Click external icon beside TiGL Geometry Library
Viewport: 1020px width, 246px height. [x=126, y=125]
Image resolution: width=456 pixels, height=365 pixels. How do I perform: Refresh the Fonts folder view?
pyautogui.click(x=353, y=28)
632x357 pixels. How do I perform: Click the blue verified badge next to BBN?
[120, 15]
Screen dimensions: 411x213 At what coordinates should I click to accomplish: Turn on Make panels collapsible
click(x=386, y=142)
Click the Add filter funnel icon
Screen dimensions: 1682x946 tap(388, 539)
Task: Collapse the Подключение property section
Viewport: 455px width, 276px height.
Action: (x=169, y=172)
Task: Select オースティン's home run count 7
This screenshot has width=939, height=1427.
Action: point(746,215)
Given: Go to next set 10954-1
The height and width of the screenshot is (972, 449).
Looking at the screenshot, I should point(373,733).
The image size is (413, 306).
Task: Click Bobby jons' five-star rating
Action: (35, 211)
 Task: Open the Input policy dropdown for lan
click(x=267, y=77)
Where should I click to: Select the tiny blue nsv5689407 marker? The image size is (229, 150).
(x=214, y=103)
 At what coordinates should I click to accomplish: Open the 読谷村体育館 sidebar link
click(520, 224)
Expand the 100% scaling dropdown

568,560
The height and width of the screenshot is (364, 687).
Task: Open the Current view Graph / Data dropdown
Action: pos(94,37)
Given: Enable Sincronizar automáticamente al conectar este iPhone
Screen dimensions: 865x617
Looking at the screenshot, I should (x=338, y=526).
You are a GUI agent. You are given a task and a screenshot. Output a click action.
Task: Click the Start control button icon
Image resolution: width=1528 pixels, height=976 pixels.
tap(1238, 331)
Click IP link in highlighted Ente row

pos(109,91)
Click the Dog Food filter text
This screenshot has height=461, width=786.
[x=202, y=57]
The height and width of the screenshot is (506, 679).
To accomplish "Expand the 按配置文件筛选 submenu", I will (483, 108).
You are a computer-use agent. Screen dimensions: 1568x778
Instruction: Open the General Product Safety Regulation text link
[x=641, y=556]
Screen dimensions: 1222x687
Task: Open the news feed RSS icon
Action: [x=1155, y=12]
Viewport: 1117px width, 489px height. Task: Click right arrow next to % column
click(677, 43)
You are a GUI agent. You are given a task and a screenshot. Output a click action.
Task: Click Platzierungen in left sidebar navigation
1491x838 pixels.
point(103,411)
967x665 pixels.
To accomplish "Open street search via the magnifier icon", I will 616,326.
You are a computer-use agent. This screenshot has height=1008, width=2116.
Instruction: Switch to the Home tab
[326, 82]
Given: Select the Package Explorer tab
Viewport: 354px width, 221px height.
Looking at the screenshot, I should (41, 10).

• _THE EXERCISE_
Transcribe the rows without any change, beginning with the line that contains "Given: Enable Sincronizar" and continuing through the final row.

• _COMPLETED EXERCISE_
Given: Enable Sincronizar automáticamente al conectar este iPhone
Screen dimensions: 865x617
Looking at the screenshot, I should (x=338, y=526).
You are a GUI agent. You are given a task and a screenshot. Output a click action.
Task: Click the Start control button icon
Image resolution: width=1528 pixels, height=976 pixels.
tap(1238, 331)
Click IP link in highlighted Ente row

pos(109,91)
Click the Dog Food filter text
This screenshot has height=461, width=786.
[x=202, y=57]
The height and width of the screenshot is (506, 679).
To accomplish "Expand the 按配置文件筛选 submenu", I will (483, 108).
You are a computer-use agent. Screen dimensions: 1568x778
Instruction: Open the General Product Safety Regulation text link
[x=641, y=556]
Screen dimensions: 1222x687
Task: Open the news feed RSS icon
Action: [x=1155, y=12]
Viewport: 1117px width, 489px height. Task: Click right arrow next to % column
click(677, 43)
You are a GUI agent. You are given a task and a screenshot. Output a click action.
Task: Click Platzierungen in left sidebar navigation
1491x838 pixels.
point(103,411)
967x665 pixels.
To accomplish "Open street search via the magnifier icon", I will 616,326.
You are a computer-use agent. This screenshot has height=1008, width=2116.
Instruction: Switch to the Home tab
[326, 82]
Given: Select the Package Explorer tab
Viewport: 354px width, 221px height.
Looking at the screenshot, I should (41, 10).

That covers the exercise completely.